Source passage:
---------------

The VServer scheduler is also timeslice scaling - it just uses the token
bucket to know how much to scale the timeslices. It doesn't care about
interactive bonuses, although it does lessen the interactivity bonus a
notch or two (to -5..+5).

This means that it's performance neutral in the general case.

> Drawbacks:
> 	- ?
>   

It fits into category 1 (or, using Herbert Poetzl's enhancements, 2), so
does not provide guarantees.

> Limitations:
> 	- ?

Doesn't deal with huge numbers of processes; but with task group ulimits
that problem goes away in practice.

Sam.

^ permalink raw reply	[flat|nested] 36+ messages in thread

* Re: [RFC] CPU controllers?
  2006-06-15 13:46 [RFC] CPU controllers? Srivatsa Vaddagiri
  2006-06-15 21:52 ` Sam Vilain
@ 2006-06-15 23:30 ` Peter Williams
  2006-06-16  0:42   ` Matt Helsley
  2006-06-17  8:48 ` Nick Piggin
  2 siblings, 1 reply; 36+ messages in thread
From: Peter Williams @ 2006-06-15 23:30 UTC (permalink / raw)
  To: vatsa
  Cc: Sam Vilain, Kirill Korotaev, Mike Galbraith, Ingo Molnar,
	Nick Piggin, Andrew Morton, sekharan, Balbir Singh, linux-kernel

Srivatsa Vaddagiri wrote:
> Hello,
> 	There have been several proposals so far on this subject and no
> consensus seems to have been reached on what an acceptable CPU controller
> for Linux needs to provide. I am hoping this mail will trigger some
> discussions in that regard. In particular I am keen to know what the
> various maintainers think about this subject.
> 
> The various approaches proposed so far are:
> 
> 	- CPU rate-cap (limit CPU execution rate per-task)
> 		http://lkml.org/lkml/2006/5/26/7	
> 
> 	- f-series CKRM controller (CPU usage guarantee for a task-group)
> 		http://lkml.org/lkml/2006/4/27/399
> 
> 	- e-series CKRM controller (CPU usage guarantee/limit for a task-group)
> 		http://prdownloads.sourceforge.net/ckrm/cpu.ckrm-e18.v10.patch.gz?download
> 
> 	- OpenVZ controller (CPU usage guarantee/hard-limit for a task-group)
> 		http://openvz.org/
> 
> 	- vserver controller (CPU usage guarantee(?)/limit for a task-group)
> 		http://linux-vserver.org/
> 
> (I apologize if I have missed any other significant proposal for Linux)
> 
> Their salient features and limitations/drawbacks, as I could gather, are 
> summarized later below. To note is each controller varies in degree of 
> complexity and addresses its own set of requirements. 
> 
> In going forward for an acceptable controller in mainline it would help, IMHO, 
> if we put together the set of requirements which the Linux CPU controller 
> should support. Some questions that arise in this regard are:
> 
> 	- Do we need mechanisms to control CPU usage of tasks, further to what
> 	  already exists (like nice)?  IMO yes.
> 
> 	- What are the requirements of such a CPU controller? Some of them to
> 	  consider are:
> 
> 		- Should it operate on a per-task basis or on a per-task-group
> 	  	  basis?
> 		- Should it support more than one level of task-groups?
> 		- If we want to allow on a per-task-group basis, which mechanism
> 		  do we use for grouping tasks (Resource Groups, PAGG,
> 		  uid/session id ..)?
> 		- Should it support limit and guarantee both? In case of limit,
> 		  should it support both soft and hard limit?

---------------

Information provided:
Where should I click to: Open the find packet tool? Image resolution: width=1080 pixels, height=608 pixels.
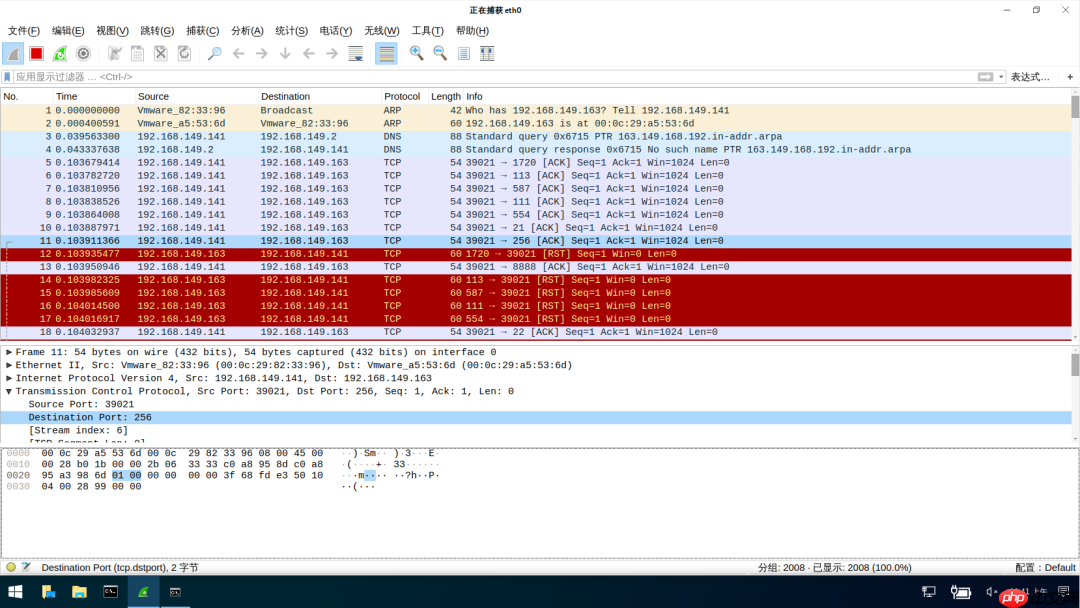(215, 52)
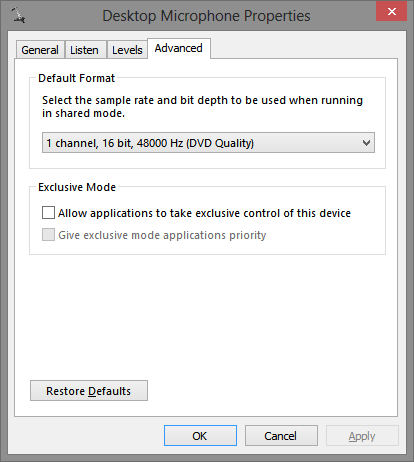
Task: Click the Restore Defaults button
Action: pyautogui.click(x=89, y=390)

---------------

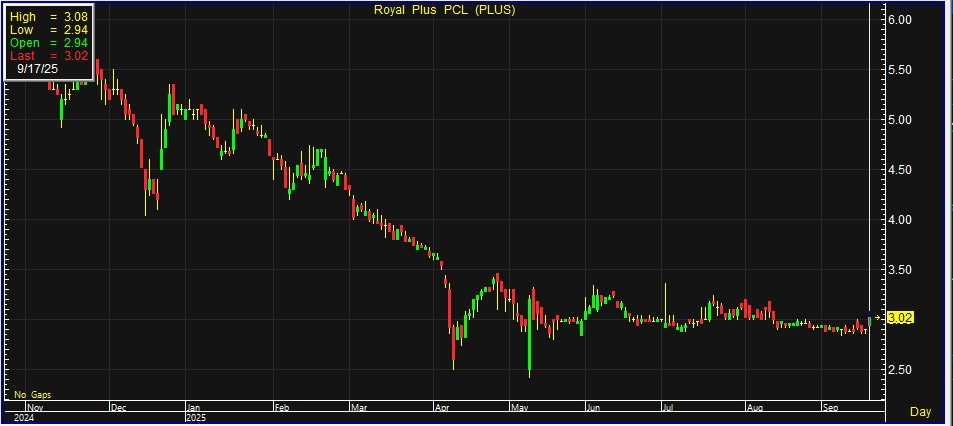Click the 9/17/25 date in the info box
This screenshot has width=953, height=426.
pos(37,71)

---------------

Short task:
Please continue the mailing-list thread on Linux CPU controllers from the point where it stops. Nothing in the listing is needed here.

Task response:
> 		- What interface do we choose for user to specify
> 		  limit/guarantee? system call or filesystem based (ex: /proc or
> 		  Resource Group's rcfs)?
> 		- Over what interval should guarantee/limit be monitored and
> 		  controlled?
> 		- With what accuracy should we allow the limit/guarantee to be
> 		  expressed?
> 		- Co-existence with CPUset - should guarantee/limit be 
> 		  enforced only on the set of CPUs attached to the cpuset?
> 		- Should real-time tasks be outside the purview of this control?
> 		- Load balance to be made aware of the guarantee/limit of tasks
> 		  (or task-groups)? Ofcourse yes!
> 
> One possibility is to add a basic controller, that addresses some minimal
> requirements, to begin with and progressively enhance it capabilities.

I would amend this to say "provide the basic controllers and let more 
complex management mechanisms use them (from outside the scheduler) to 
provide higher level control.  An essential part of this will be the 
provision of statistics for these external controllers to use.

> From this
> pov, both the f-series resource group controller and cpu rate-cap seem to be 
> good candidates for a minimal controller to begin with.
> 
> Thoughts?
> 
> Salient features of various CPU controllers that have been proposed so far are
> summarized below. I have not captured OpenVZ and Vserver controller aspects
> well. Request the maintainers to fill-in!
> 
> 1. CPU Rate Cap	(by Peter Williams)
> 
> Features:
> 
> 	* Limit CPU execution rate on a per-task basis.
> 	* Limit specified in terms of parts-per-thousand. Limit set thr' /proc
> 	  interface.

The /proc interface is not an essential part of this patch and the 
reason that it was implemented is that it was simple, easy and useful 
for testing.  The patch "proper" provides four functions for 
setting/getting the soft/hard caps an exports these so that they can be 
used from modules.

I.e. it would be very easy to replace the /proc interface with another 
one (or more) or to keep it and make another interface as well.  All the 
essential testing/processing required for setting the caps properly is 
inside the functions NOT the /proc interface.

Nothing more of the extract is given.